NESEP students in the Purdue Armory
NESEP Science students meet their officers in the Purdue Armory.

The reunited NESEP students recounted their Purdue years, which coincided with the Vietnam War. Pratt said Purdue was quite conservative compared to many other campuses around the nation. 

“A few schools even had students burn down the ROTC buildings. The Kent State incident happened while we were in school,” said Daniel G. Kooken, another ’74 Mathematics graduate. “Being at a more conservative campus like Purdue was definitely a blessing for us.”

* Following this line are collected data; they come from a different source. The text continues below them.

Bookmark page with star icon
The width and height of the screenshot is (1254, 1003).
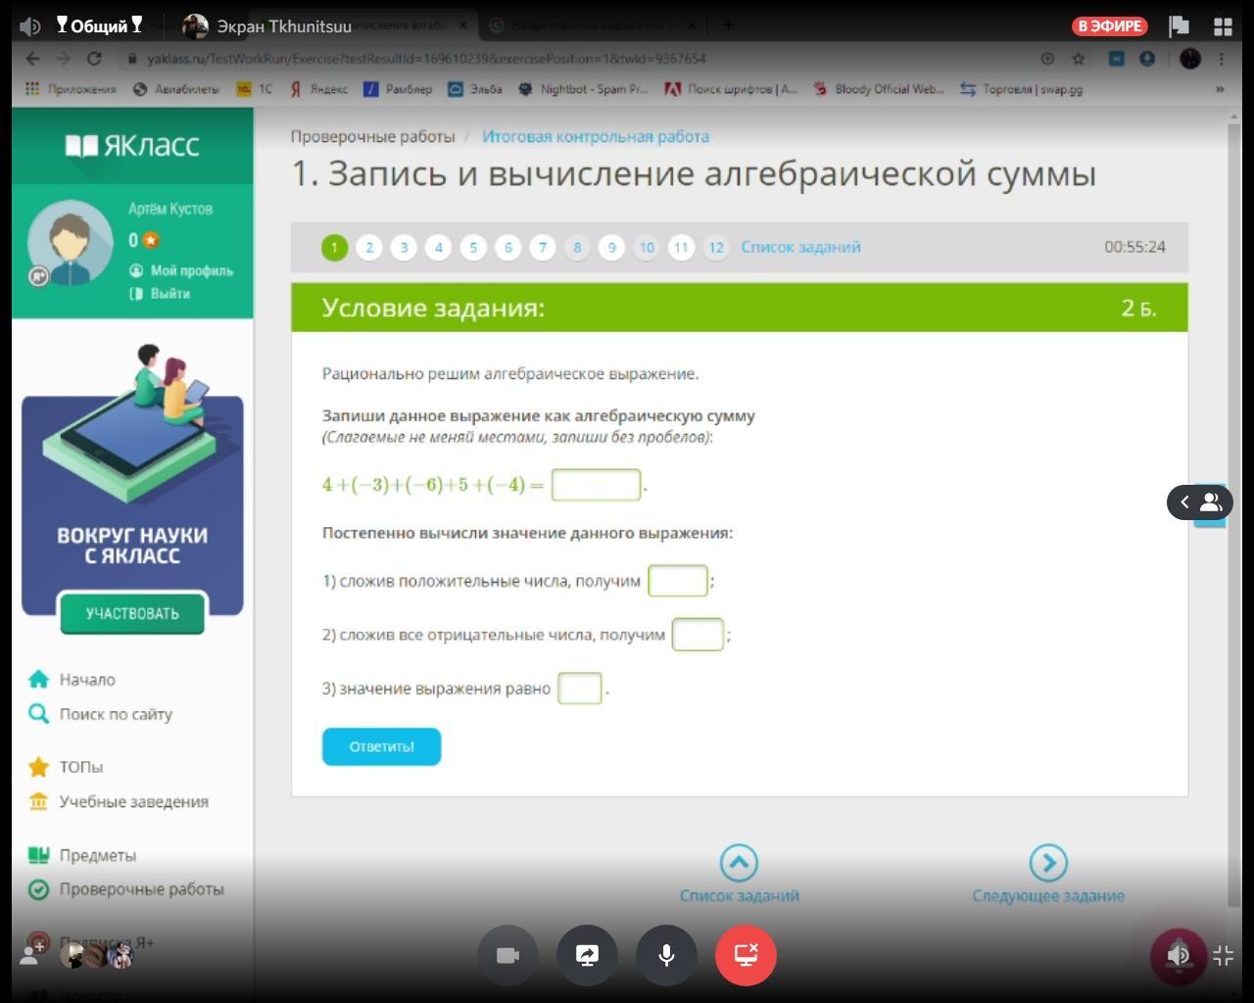tap(1079, 59)
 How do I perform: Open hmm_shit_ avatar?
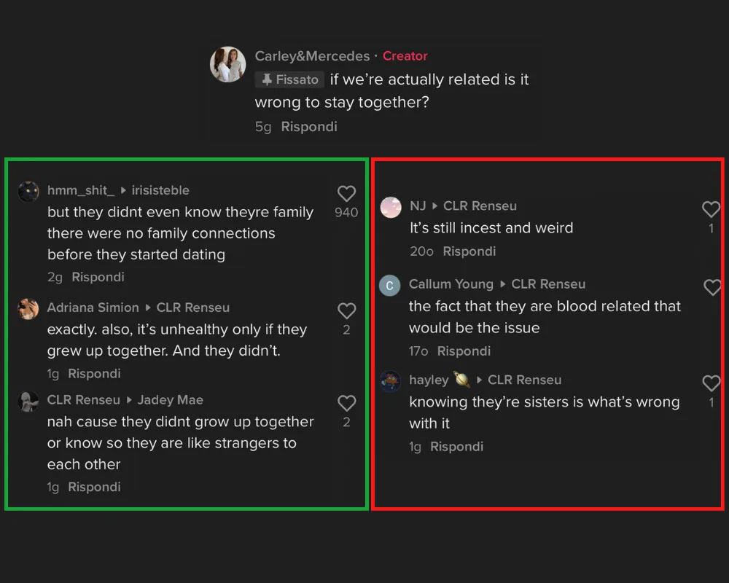(28, 191)
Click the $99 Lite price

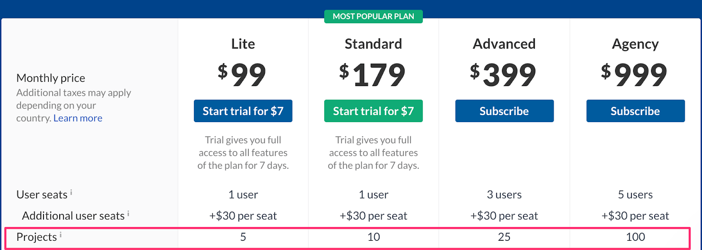242,74
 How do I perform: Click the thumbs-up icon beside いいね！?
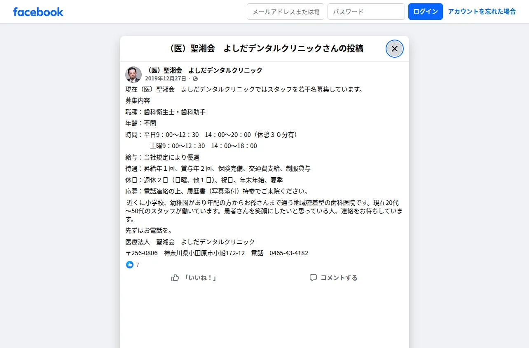pos(175,277)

Throughout their late April stay, the NESEP graduates were given tours around campus, which was nearly twice the size from their day. More trees, more buildings and fewer parking lots were what stood out the most to the alumni.

“I haven’t seen everyone as a group in over 40 years and almost everyone recognized each other. We look pretty good after all those years,” Pratt laughed.

The stories flowed and among the new buildings, there were still many familiar sites – Stewart Center, Purdue Memorial Union and Elliott Hall of Music housed a lot of fun times while the Mathematical Sciences Building and Wetherill Laboratory hosted many late nights of studying. Pratt recalled all of those IBM punch cards and waiting in line for the processor in those early 1970s Computer Science classes only to find the second card was incorrect and having to start all over.

No more NESEP

That Boiler bond and Naval camaraderie perseveres despite the NESEP program being dissolved in the 1980s.

"The program got too expensive. They paid for everything plus we got our active duty pay. It was incredible," said Maurice Dean Bain (’74 Mathematics) 

Bain added, "Those Science and Engineering degrees held great weight in the ‘70s, thanks to notoriety of the Purdue astronauts and the schools much acclaimed science programs. That degree opened so many doors for us, even well after our service years. Purdue was innovative. We didn’t have the first Nobel laureate (Chemistry professor Herb Brown) yet but Purdue's reputation in the science community was very useful.”

While they went on to serve in nuclear submarines, jet aircraft, surface warships or lead Marines, Purdue NESEP students treasure their time together along with their academic training through the College of Science. 

“We were all family,” Bain said, "and still are".

“We were NESEP’s,” White added. “That was an honor to be a NESEP. We worked to get here and by goodness we worked to graduate. … I’m extremely proud of going here and going through the program. I had a great career. I did things I never expected I would do and have been places I never expected I would go.”

A revised plaque that includes the Purdue NESEP women and Marines is in the works. Additionally, a NESEP fund is being established at the University to help deserving Purdue NROTC students.